FXStreetOct 29, 2024 5:49 AM

  • Silver price drifts higher to around $33.90 in Tuesday’s early European session, adding 0.71% on the day. 
  • Growing fears of rising Middle East tensions, and uncertainties surrounding the US presidential election could support white metal. 
  • Bets for smaller Fed rate cuts might cap the Silver’s upside. 


Silver price (XAG/USD) gains traction to near $33.90 during the early European session on Tuesday. The ongoing geopolitical tensions in the Middle East and the uncertainties surrounding the global economy and the US presidential election lift the white metal. 

Iran's Supreme Leader Ali Khamenei has given a measured response to Israeli strikes on the country, stating that the attack should not be "exaggerated or downplayed" but refraining from pledging quick retaliation. According to the BBC, Iran's President Masoud Pezeshkian said that the country will "respond appropriately" to an attack that killed at least four troops. 

Market players will monitor the development surrounding geopolitical risks in the region. Any signs of further escalation could boost the safe-haven flows, benefiting the silver price. 

Major central banks worldwide have largely begun easing monetary policy and cutting interest rates. Furthermore, the additional US Federal Reserve (Fed) rate cuts expected in the November meeting could support the non-yielding precious metal. 

However, bets for a less aggressive policy easing by the Fed could cap the upside for the Silver. Financial markets anticipate the US central bank to cut interest rates by 25 basis points (bps) in both the policy meetings in November and December.

Later this week, the advanced US Q3 Gross Domestic Product (GDP), the Personal Consumption Expenditures (PCE) Price Index for September and Nonfarm Payrolls (NFP) will be the highlights. These reports could offer some hints about the size and pace of US Fed rate reductions. 

Silver FAQs

Why do people invest in Silver?

Silver is a precious metal highly traded among investors. It has been historically used as a store of value and a medium of exchange. Although less popular than Gold, traders may turn to Silver to diversify their investment portfolio, for its intrinsic value or as a potential hedge during high-inflation periods. Investors can buy physical Silver, in coins or in bars, or trade it through vehicles such as Exchange Traded Funds, which track its price on international markets.
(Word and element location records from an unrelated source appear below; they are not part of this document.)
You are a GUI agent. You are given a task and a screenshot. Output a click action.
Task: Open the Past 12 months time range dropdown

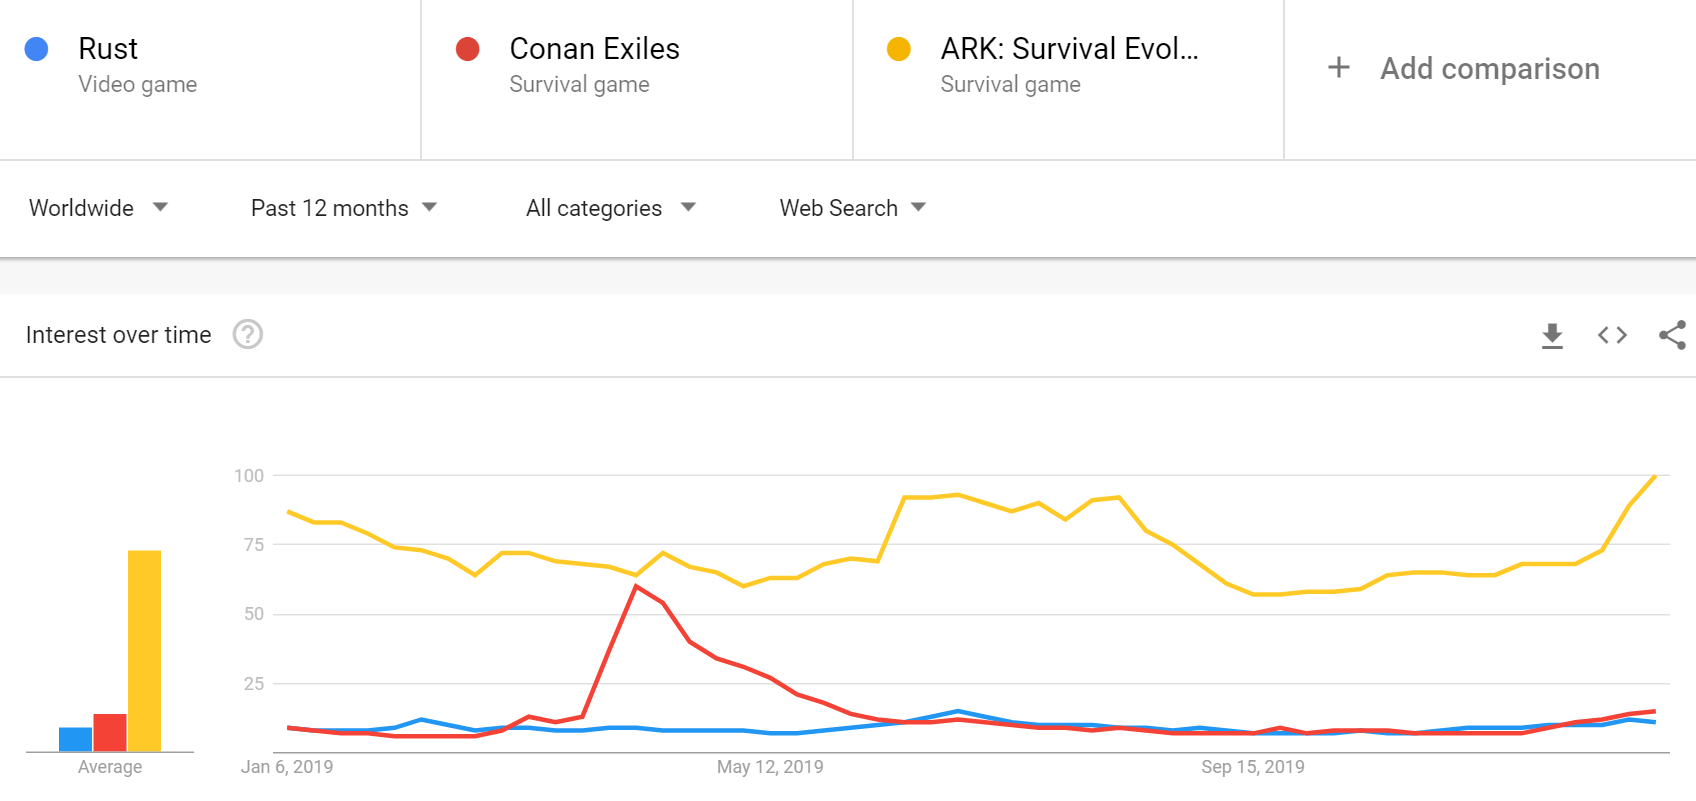click(343, 208)
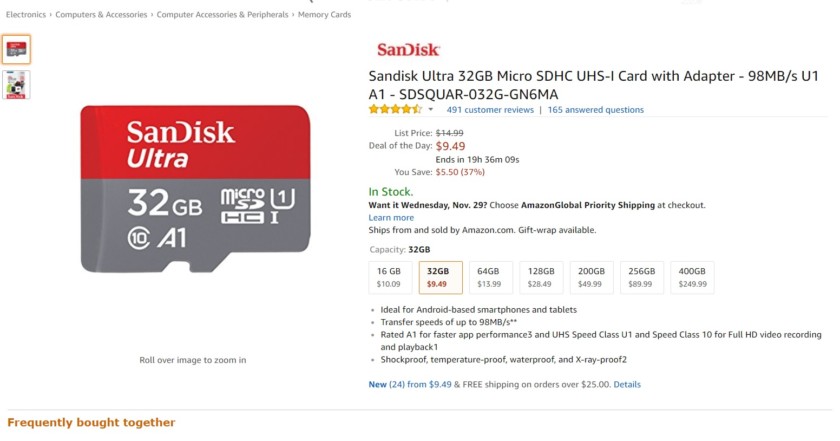Choose the 256GB capacity option
840x441 pixels.
642,277
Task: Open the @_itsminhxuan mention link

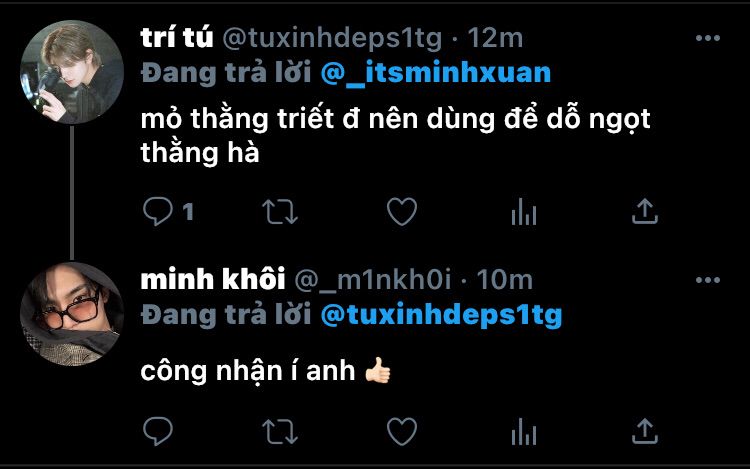Action: tap(435, 74)
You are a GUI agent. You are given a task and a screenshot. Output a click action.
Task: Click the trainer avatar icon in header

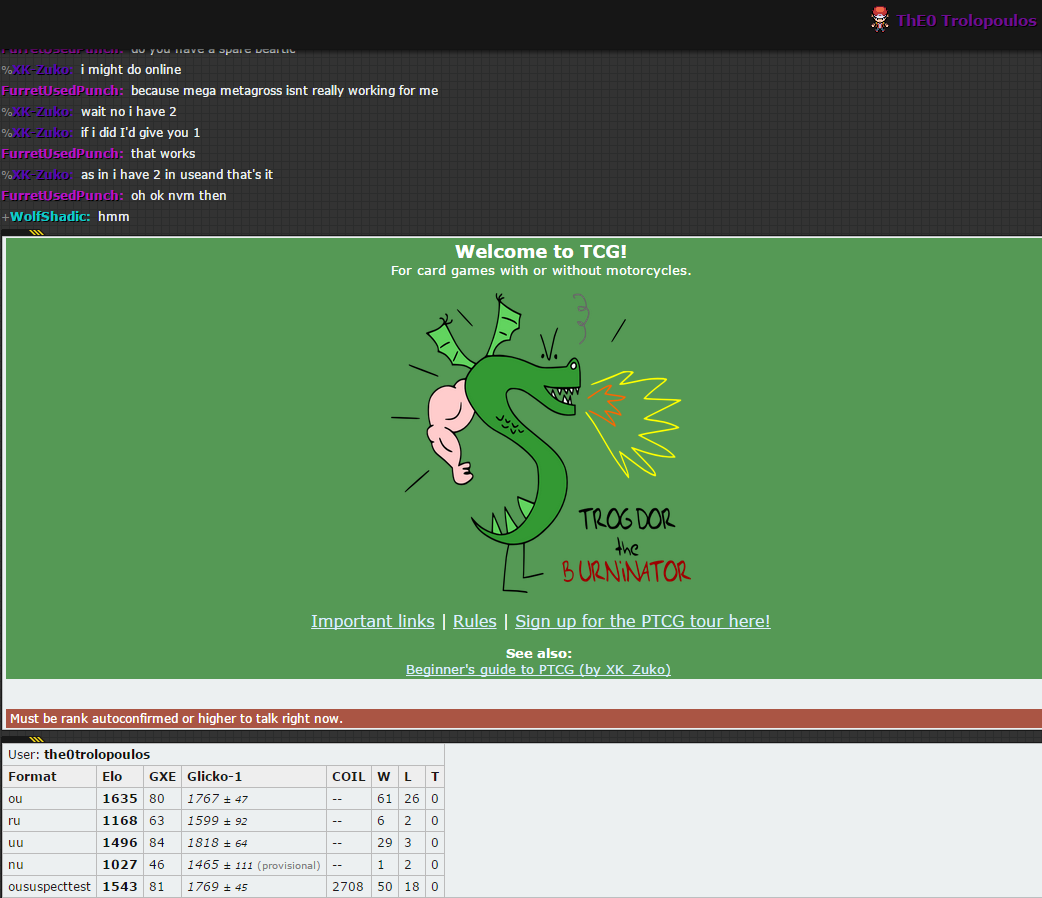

Which factors influence Silver prices?

Silver prices can move due to a wide range of factors. Geopolitical instability or fears of a deep recession can make Silver price escalate due to its safe-haven status, although to a lesser extent than Gold's. As a yieldless asset, Silver tends to rise with lower interest rates. Its moves also depend on how the US Dollar (USD) behaves as the asset is priced in dollars (XAG/USD). A strong Dollar tends to keep the price of Silver at bay, whereas a weaker Dollar is likely to propel prices up. Other factors such as investment demand, mining supply – Silver is much more abundant than Gold – and recycling rates can also affect prices.

How does industrial demand affect Silver prices?

Silver is widely used in industry, particularly in sectors such as electronics or solar energy, as it has one of the highest electric conductivity of all metals – more than Copper and Gold. A surge in demand can increase prices, while a decline tends to lower them. Dynamics in the US, Chinese and Indian economies can also contribute to price swings: for the US and particularly China, their big industrial sectors use Silver in various processes; in India, consumers’ demand for the precious metal for jewellery also plays a key role in setting prices.

How do Silver prices react to Gold’s moves?

Silver prices tend to follow Gold's moves. When Gold prices rise, Silver typically follows suit, as their status as safe-haven assets is similar. The Gold/Silver ratio, which shows the number of ounces of Silver needed to equal the value of one ounce of Gold, may help to determine the relative valuation between both metals. Some investors may consider a high ratio as an indicator that Silver is undervalued, or Gold is overvalued. On the contrary, a low ratio might suggest that Gold is undervalued relative to Silver.